Embarrassed today by this memory, but unable to expunge it from the record and unwilling to repudiate her terrorist deeds, Dorhn resorts to the lie direct. "It was a joke," she told the sympathetic Times reporter, Dinitia Smith; she was actually protesting America’s crimes. "We were mocking violence in America. Even in my most inflamed moment I never supported a racist mass murderer." In 1980, I taped interviews with thirty members of the Weather Underground who were present at the Flint War Council, including most of its leadership. Not one of them thought Dohrn was anything but deadly serious. Outrageous nihilism was the Weatherman political style. As soon as her tribute to Manson was completed, Dohrn was followed to the Flint platform by another Weather leader who ranted, "We’re against everything that’s ‘good and decent’ in honky America.
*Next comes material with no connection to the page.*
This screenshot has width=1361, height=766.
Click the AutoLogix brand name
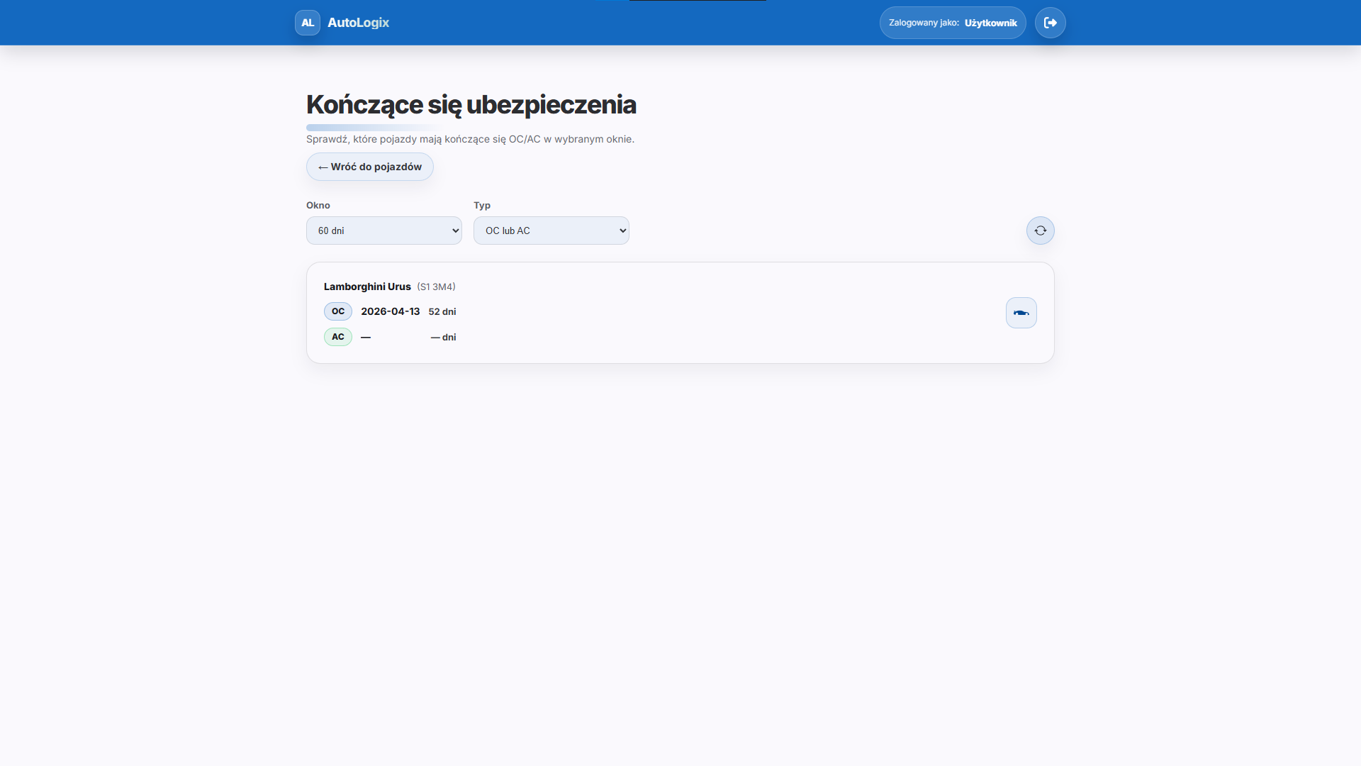pyautogui.click(x=358, y=23)
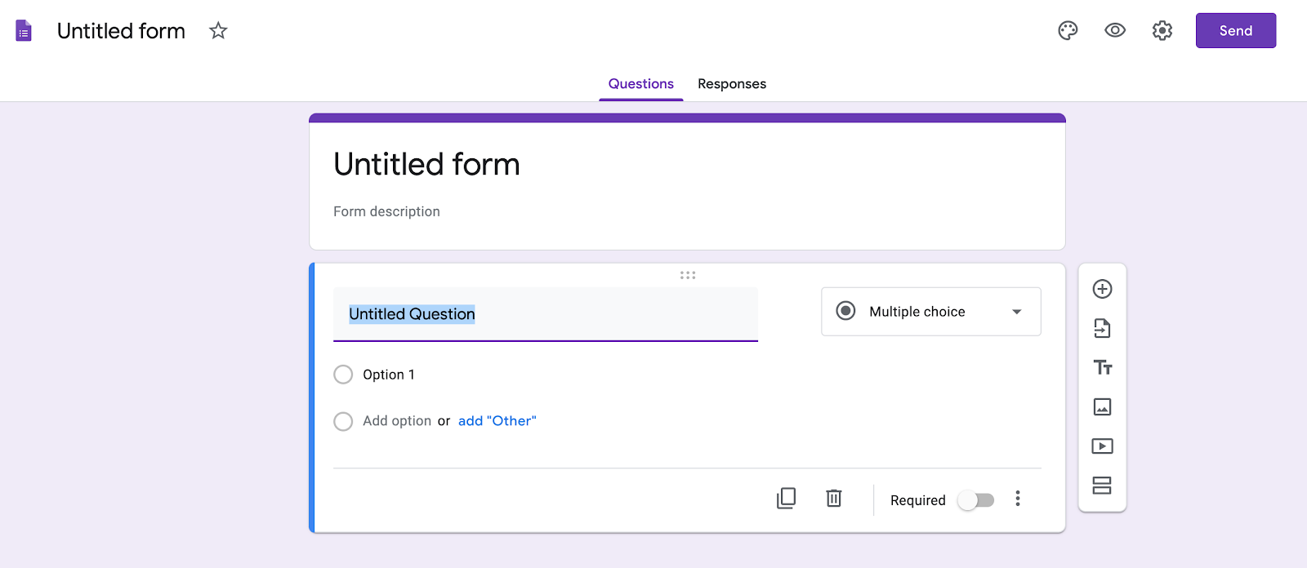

We will loot and burn and destroy. We are the incubation of your mothers’ nightmares."
...And...
In my experience, what drives most radicals are passions of resentment, envy and inner rage. Bill Ayers is a scion of wealth. His father was head of Detroit’s giant utility Commonwealth Edison, in line for a cabinet position in the Nixon Administration before his son ruined it by going on a rampage that to this day he cannot explain to any reasonable person’s satisfaction (which is why he has to conceal so much). It could be said of Bill Ayers that he was consumed by angers so terrible they led him to destroy his father’s career. But in the 10 hours I interviewed him I saw none of it. What I saw was a shallowness beyond conception. All the Weather leaders I interviewed shared a similar vacuity. They were living inside a utopian fantasy, a separate reality, and had no idea of what they had done. Nor any way to measure it. Appreciating the nation to which they were born, recognizing the great gifts of freedom and opportunity their parents and communities had given them, distinguishing between right and wrong – it was all above their mental and moral ceiling.